DATA SUPPLIED –
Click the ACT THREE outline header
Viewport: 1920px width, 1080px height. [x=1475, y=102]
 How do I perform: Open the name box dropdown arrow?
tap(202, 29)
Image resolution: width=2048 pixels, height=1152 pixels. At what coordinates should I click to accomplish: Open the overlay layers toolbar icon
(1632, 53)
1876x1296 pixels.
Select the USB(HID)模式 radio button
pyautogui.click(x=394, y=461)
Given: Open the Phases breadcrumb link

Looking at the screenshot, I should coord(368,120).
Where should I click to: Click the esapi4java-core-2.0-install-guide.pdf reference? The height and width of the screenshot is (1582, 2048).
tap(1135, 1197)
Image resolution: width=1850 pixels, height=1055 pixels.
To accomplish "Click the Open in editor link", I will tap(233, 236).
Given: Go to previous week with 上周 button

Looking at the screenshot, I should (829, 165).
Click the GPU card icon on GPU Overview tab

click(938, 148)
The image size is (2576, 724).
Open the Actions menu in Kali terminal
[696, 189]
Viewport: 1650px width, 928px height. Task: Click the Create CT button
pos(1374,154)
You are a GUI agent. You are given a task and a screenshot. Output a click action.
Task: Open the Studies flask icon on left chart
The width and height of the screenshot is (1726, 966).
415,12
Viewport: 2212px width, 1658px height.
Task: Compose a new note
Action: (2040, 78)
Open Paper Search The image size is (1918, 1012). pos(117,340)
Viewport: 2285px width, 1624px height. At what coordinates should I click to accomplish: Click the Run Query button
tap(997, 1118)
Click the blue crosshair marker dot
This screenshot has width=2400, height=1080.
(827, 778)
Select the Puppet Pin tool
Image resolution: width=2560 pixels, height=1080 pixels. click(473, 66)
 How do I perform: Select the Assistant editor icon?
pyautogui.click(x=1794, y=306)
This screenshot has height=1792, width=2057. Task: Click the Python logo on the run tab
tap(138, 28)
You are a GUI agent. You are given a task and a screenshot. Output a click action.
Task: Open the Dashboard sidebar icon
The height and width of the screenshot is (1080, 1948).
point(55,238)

ASSIGNMENT – Write the entries out once more, exactly as given.

RESPONSE –
Click the ACT THREE outline header
Viewport: 1920px width, 1080px height. [x=1475, y=102]
 How do I perform: Open the name box dropdown arrow?
tap(202, 29)
Image resolution: width=2048 pixels, height=1152 pixels. At what coordinates should I click to accomplish: Open the overlay layers toolbar icon
(1632, 53)
1876x1296 pixels.
Select the USB(HID)模式 radio button
pyautogui.click(x=394, y=461)
Given: Open the Phases breadcrumb link

Looking at the screenshot, I should coord(368,120).
Where should I click to: Click the esapi4java-core-2.0-install-guide.pdf reference? The height and width of the screenshot is (1582, 2048).
tap(1135, 1197)
Image resolution: width=1850 pixels, height=1055 pixels.
To accomplish "Click the Open in editor link", I will tap(233, 236).
Given: Go to previous week with 上周 button

Looking at the screenshot, I should (829, 165).
Click the GPU card icon on GPU Overview tab

click(938, 148)
The image size is (2576, 724).
Open the Actions menu in Kali terminal
[696, 189]
Viewport: 1650px width, 928px height. Task: Click the Create CT button
pos(1374,154)
You are a GUI agent. You are given a task and a screenshot. Output a click action.
Task: Open the Studies flask icon on left chart
The width and height of the screenshot is (1726, 966).
415,12
Viewport: 2212px width, 1658px height.
Task: Compose a new note
Action: (2040, 78)
Open Paper Search The image size is (1918, 1012). pos(117,340)
Viewport: 2285px width, 1624px height. At what coordinates should I click to accomplish: Click the Run Query button
tap(997, 1118)
Click the blue crosshair marker dot
This screenshot has width=2400, height=1080.
(827, 778)
Select the Puppet Pin tool
Image resolution: width=2560 pixels, height=1080 pixels. click(473, 66)
 How do I perform: Select the Assistant editor icon?
pyautogui.click(x=1794, y=306)
This screenshot has height=1792, width=2057. Task: Click the Python logo on the run tab
tap(138, 28)
You are a GUI agent. You are given a task and a screenshot. Output a click action.
Task: Open the Dashboard sidebar icon
The height and width of the screenshot is (1080, 1948).
point(55,238)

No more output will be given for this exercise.